Is there a different way to think about biological causation?  If not, what is the use or point of this kind of complexity enumeration, in which every person is different and the risks for the future may not be those estimated from past data to produce figures like the one above?  The rapid change in prevalence shows how unreliable these factors must be, at prediction--they are retrospective of the particular patterns of the study subjects.  Since we cannot predict the strengths or even presence of these or other new factors, what should we do?  How can we rethink the problem?

These are the harder question, much harder than analyzing the data; but they are in our view the real scientific questions that need to be asked.

Tuesday, October 10, 2017

An article in Issues in Science and Technology

Regular MT readers will know that some of us here have a very skeptical view of the obsession with genomewide association mapping (GWAS) for every trait under the sun.  We think that mapping served a purpose once upon a time, to show that complex apparently polygenic traits really were complex and polygenic.  Identifying many contributing genome regions showed that, and that each individual has a unique genotype and that many or most relevant variants were too rare or their effects too weak to be detected (most heritability wasn't accounted for by the mapping).  When tens, hundreds, or even thousands (yes!) of genome sites were claimed to contribute, it has seemed we're lost in never-never land when it comes to sensible explanations of causation.

But the funding keeps flowing for this mostly useless sort of Big Data (sorry, we can't salivate over that phrase the way so many do, because we're no longer out hunting for Big Grants).  Our view, expressed many times and in many ways here, is that we need better ideas about the relationships between genes and health, and between genes and our traits and their evolution.

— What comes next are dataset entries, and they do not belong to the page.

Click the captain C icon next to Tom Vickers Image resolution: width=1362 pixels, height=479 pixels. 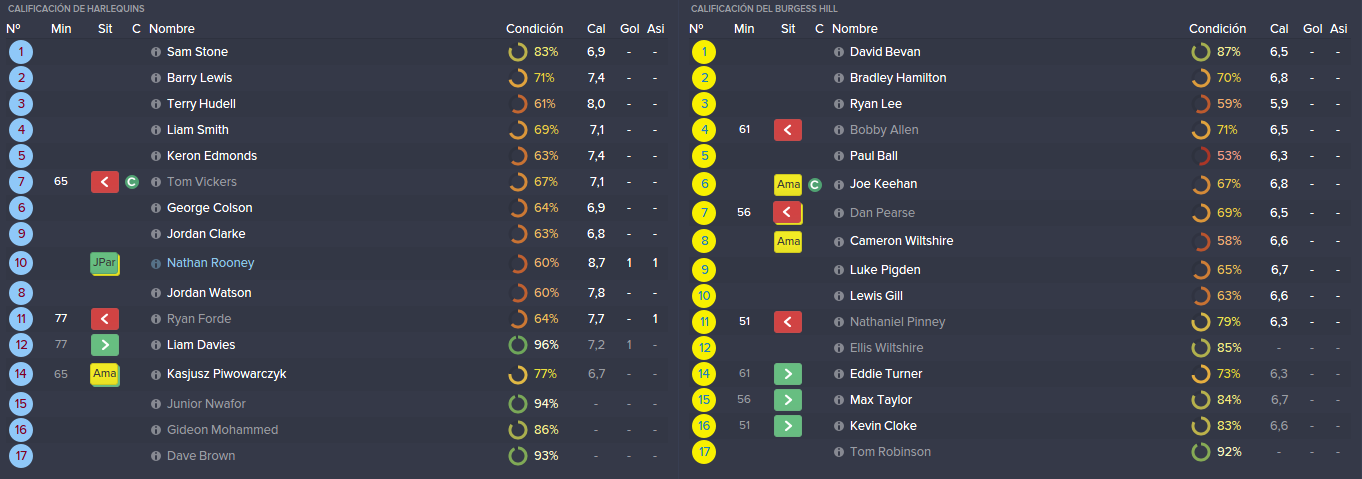click(x=132, y=182)
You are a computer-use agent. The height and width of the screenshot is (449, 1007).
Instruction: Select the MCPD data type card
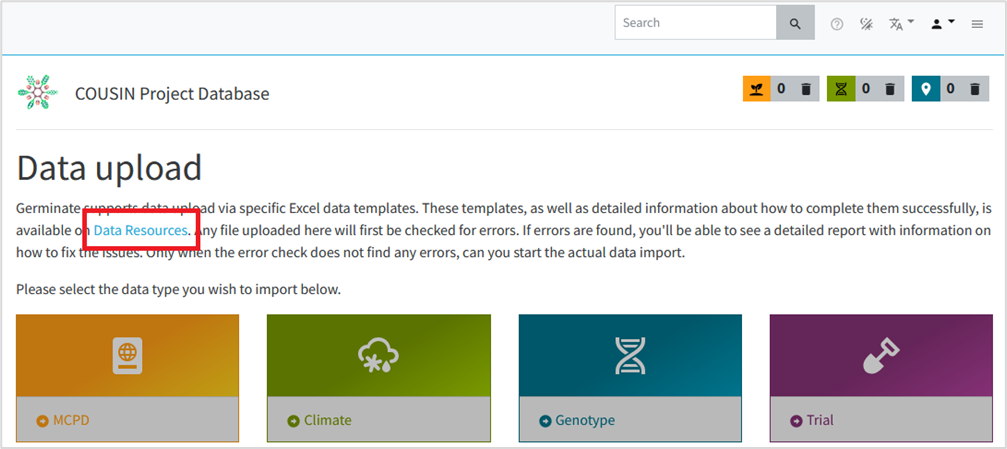tap(69, 420)
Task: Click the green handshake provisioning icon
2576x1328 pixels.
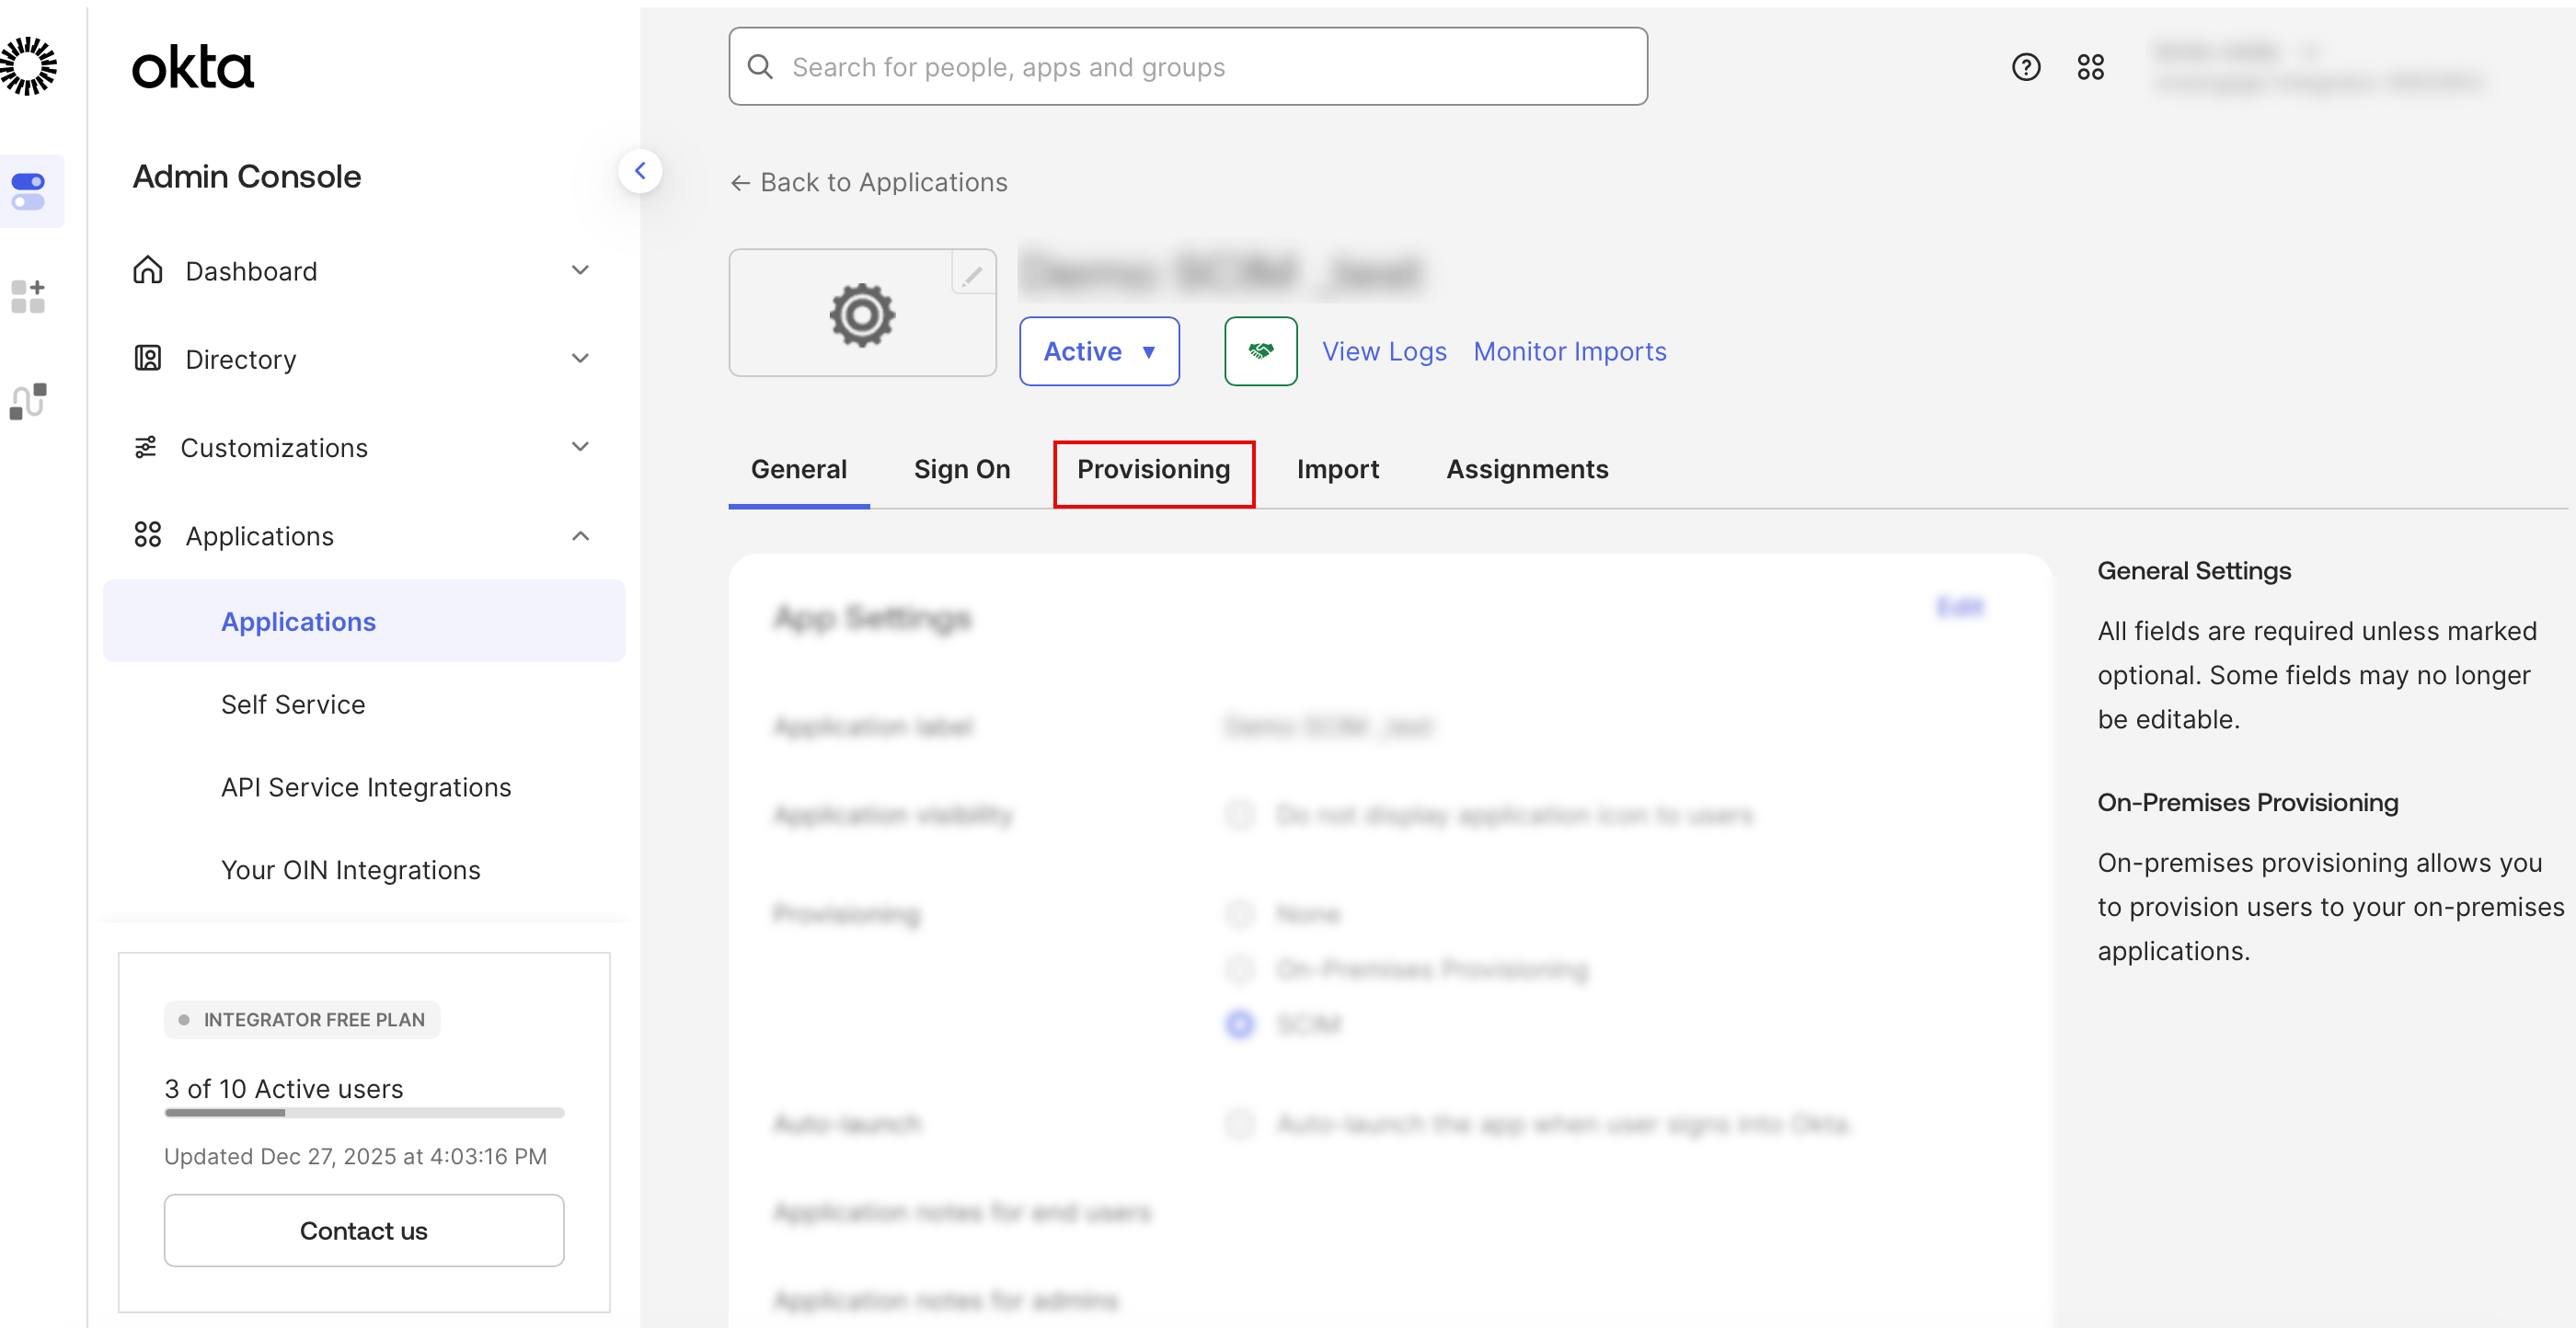Action: pyautogui.click(x=1260, y=351)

We've written about this in the past, but rather than do that again, I've written some of these issues in a somewhat different way in a new paper.  That paper, in the new, Fall 2017, Issues in Science and Technology, "Is precision medicine possible?", lays out some thoughts about genetic causal complexity vis-à-vis 'precision' genomic medicine, and the challenges we face.

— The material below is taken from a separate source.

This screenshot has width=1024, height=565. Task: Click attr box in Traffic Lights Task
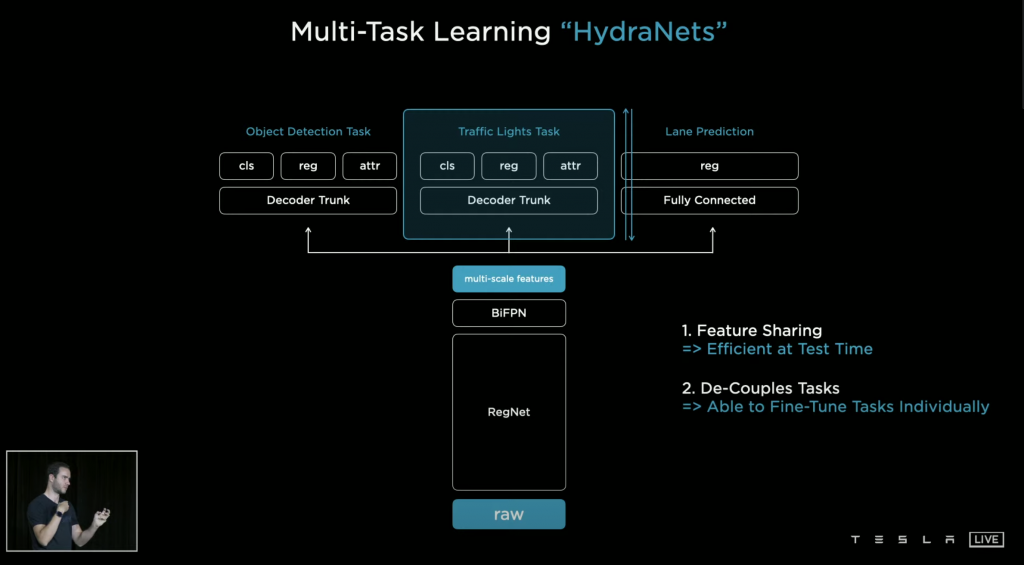[x=570, y=166]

Rather than rehashing here what you can see in that article, if you're interested, just go to the article. It's in a journal related to policy, but the odds that any policymaker will read it carefully much less do anything constructive in response are between slim and none.  Still, blogs are for stating a point of view!

The people whose truly genetic disorders are not being alleviated because we're dumping so much resource into stale ideas are being shortchanged.  However, until we've made the alternative investment, in attack rather than 'mapping' disease, we'll not know how preventable or treatable they may be.